AIM OF THE TASK
Among the entries below, extract exactly the lines that run from the one with "Image resolution: width=1470, height=965." through the one with "Allenamenti (477, 302)", both ends included.

DATASET CONTENT
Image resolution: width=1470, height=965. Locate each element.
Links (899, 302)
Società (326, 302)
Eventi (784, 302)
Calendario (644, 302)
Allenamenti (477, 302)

* * *

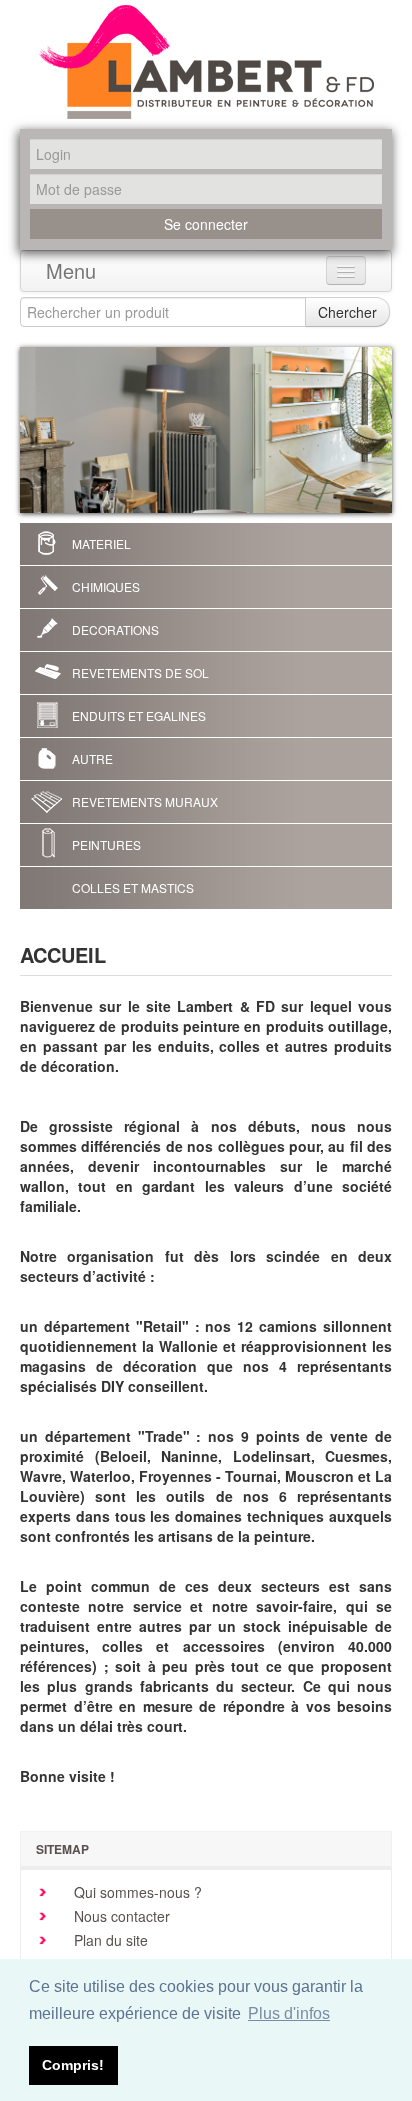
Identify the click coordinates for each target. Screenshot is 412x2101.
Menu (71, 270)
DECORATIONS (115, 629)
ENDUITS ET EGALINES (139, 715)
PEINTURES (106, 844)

SOLUTION TO THIS TASK
Image resolution: width=1470, height=965. Locate each element.
Links (899, 302)
Società (326, 302)
Eventi (784, 302)
Calendario (644, 302)
Allenamenti (477, 302)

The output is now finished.